Ist das nicht irgendwie typisch für die Grundeinstellung in unserer Gesellschaft? Dass Kinder nur als Lärmfaktor gesehen werden? Dass man einen Ort, der extra für Kinder ist, mit Öffnungszeiten reglementiert? Es ist ja leider kein Geheimnis, dass Makler Häuser in direkter Nachbarschaft zu Kindergärten, Schulen oder Spielplätzen eher abwerten – ist ja nicht jedermanns Ding, so dieser Kinderlärm, nicht wahr?!

Wieviel Kinderlärm ist erlaubt?

Ja, Kinder machen Lärm. Ja, der kann sogar manchmal sehr sehr lärmig sein. Ja, auch mir ist es manchmal zu viel. Ja, auch der Lärm meiner eigenen Kinder. Oder: Besonders der Lärm meiner eigenen Kinder. Ja, es kann nerven, wenn eine Horde Jungs wild raufend Räuber und Polizist spielt und zehn Mädchen im Sekundentakt „Selber, selber, lachen alle Kälber“ rufen. Ohja, auch der kleine Wutzwerg inmitten seines Trotzanfalls kann sehr laut sein. Und ohja,  das kann schon stören, wenn man grad so gemütlich auf der Terrasse liegt und seinen Nachmittagskaffee trinkt.

Aber hey: Gehört es nicht dazu?! Ist der Kinderlärm nicht einfach etwas ganz Normales? Ein Teil unseres Lebens? Ist so eine Spiel-Einschränkung nicht Ausdruck der Kinderunfreundlichkeit unserer Gesellschaft?

Sollte es jedenfalls sein. Kinder sollen auf einem Spielplatz spielen können, wenn sie Lust darauf haben. Und auch ansonsten. Wie sagt es doch die großartige Juramama in einem Interview in der aktuellen Brigitte Mom: Kinder machen keinen Lärm. „Das, was Kinder an natürlichen Geräuschen produzieren – lachen, weinen, toben, Spielgeräusche – sind Dinge, die man hinnehmen muss.“ Kinderlärm sei nie störender zu beurteilen als Erwachsenenlärm. Und ein Laubbläser darf samstags auch von 7 bis 22 Uhr in Betrieb sein. Ha! Und der ist wirklich lauter als meine Kinder!

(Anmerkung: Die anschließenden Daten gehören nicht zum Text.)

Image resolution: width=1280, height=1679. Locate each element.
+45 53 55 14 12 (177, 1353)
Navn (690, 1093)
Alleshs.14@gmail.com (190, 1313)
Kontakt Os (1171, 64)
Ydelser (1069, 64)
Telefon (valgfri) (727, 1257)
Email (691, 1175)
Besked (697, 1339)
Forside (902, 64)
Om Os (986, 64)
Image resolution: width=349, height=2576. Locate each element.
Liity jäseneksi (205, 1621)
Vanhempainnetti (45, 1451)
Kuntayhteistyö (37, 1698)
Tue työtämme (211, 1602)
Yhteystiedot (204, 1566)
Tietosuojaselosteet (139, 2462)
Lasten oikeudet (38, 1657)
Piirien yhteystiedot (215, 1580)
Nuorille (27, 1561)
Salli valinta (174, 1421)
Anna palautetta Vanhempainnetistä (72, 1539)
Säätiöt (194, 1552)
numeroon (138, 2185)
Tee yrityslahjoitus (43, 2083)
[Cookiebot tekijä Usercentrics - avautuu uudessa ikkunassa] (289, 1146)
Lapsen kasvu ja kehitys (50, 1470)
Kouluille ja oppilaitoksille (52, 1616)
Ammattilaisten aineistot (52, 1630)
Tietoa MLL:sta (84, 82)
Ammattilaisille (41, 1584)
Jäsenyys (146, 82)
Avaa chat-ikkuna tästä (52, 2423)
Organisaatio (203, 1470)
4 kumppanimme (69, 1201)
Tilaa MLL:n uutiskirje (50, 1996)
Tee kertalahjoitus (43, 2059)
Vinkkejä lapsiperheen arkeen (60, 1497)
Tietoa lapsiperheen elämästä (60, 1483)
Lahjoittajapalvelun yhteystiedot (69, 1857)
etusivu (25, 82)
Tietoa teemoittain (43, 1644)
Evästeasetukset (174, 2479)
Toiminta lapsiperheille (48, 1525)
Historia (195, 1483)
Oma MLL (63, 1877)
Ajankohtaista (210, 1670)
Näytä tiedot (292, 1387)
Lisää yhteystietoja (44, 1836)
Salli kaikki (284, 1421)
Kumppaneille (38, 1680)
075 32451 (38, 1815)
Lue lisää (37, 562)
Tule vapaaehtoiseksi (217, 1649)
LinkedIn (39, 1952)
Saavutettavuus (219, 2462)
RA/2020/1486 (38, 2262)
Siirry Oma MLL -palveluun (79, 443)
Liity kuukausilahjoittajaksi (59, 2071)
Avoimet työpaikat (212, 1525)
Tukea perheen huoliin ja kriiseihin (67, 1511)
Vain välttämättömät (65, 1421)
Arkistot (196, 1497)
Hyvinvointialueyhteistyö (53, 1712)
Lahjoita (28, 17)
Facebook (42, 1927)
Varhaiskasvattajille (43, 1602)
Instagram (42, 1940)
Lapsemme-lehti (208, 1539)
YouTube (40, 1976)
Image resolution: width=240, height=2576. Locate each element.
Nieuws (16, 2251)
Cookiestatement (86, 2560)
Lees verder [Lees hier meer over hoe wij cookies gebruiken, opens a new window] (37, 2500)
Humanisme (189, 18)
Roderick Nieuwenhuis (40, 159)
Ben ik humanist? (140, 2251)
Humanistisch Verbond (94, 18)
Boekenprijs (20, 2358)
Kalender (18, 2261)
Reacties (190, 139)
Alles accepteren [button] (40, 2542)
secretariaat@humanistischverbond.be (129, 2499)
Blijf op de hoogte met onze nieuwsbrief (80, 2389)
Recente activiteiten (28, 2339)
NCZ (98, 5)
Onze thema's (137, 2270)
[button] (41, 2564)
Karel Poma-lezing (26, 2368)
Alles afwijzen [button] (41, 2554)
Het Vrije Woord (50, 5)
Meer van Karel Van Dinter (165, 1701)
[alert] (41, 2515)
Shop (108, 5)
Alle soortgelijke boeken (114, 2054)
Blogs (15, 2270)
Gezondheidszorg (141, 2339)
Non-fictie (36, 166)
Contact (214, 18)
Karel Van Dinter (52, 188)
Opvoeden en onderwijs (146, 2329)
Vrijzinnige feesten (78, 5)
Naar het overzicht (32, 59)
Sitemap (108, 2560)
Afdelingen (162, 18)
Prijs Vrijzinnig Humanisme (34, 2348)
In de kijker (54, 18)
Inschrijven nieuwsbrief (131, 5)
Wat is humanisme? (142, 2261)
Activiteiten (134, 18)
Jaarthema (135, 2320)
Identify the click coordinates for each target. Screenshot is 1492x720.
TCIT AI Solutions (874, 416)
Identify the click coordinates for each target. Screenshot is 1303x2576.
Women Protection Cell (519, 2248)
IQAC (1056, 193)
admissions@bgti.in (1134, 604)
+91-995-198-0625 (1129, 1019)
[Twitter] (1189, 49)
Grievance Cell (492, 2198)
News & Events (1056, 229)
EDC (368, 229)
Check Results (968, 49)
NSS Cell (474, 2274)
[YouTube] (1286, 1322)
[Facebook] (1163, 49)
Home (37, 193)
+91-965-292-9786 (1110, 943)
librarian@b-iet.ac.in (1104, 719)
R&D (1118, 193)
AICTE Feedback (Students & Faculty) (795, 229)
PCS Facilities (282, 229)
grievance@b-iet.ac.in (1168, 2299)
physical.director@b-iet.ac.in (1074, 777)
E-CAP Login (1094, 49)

Höflichkeit und Erziehung muss sein: Aber ein Baby kennt nun mal keine Ruhezeiten

Klar ist das jetzt kein Freispruch, die eigenen Kinder auf der Heizung Trommel spielen zu lassen, wenn man in einem Mehrfamilienhaus wohnt. Ich würde meine Kinder auch davon abhalten, um 5 Uhr morgens mit dem Bobbycar Wettrennen im Flur zu machen, wenn unter uns Leute wohnen würden. Ich lasse meine Jungs im Restaurant nicht um die Wette schreien und pupsen und auch nicht mit der Gabel auf den Teller im Rhythmus zu einem halbgebrüllten „123 im Sauseschritt“ den Takt schlagen. Das gebietet ja nun die Höflichkeit. Natürlich erziehe ich meine Kinder dazu, in einem Krankenhaus ruhig zu sein und nicht gerade Fangen im Flur zu spielen sondern lieber zu puzzeln oder ein Buch anzugucken, wenn man einen Krankenbesuch macht. Und natürlich lasse ich sie auch im Hotelflur nicht Topfschlagen spielen oder in der Bücherei (also zumindest in der Erwachsenenbücherei) herumkrakeelen.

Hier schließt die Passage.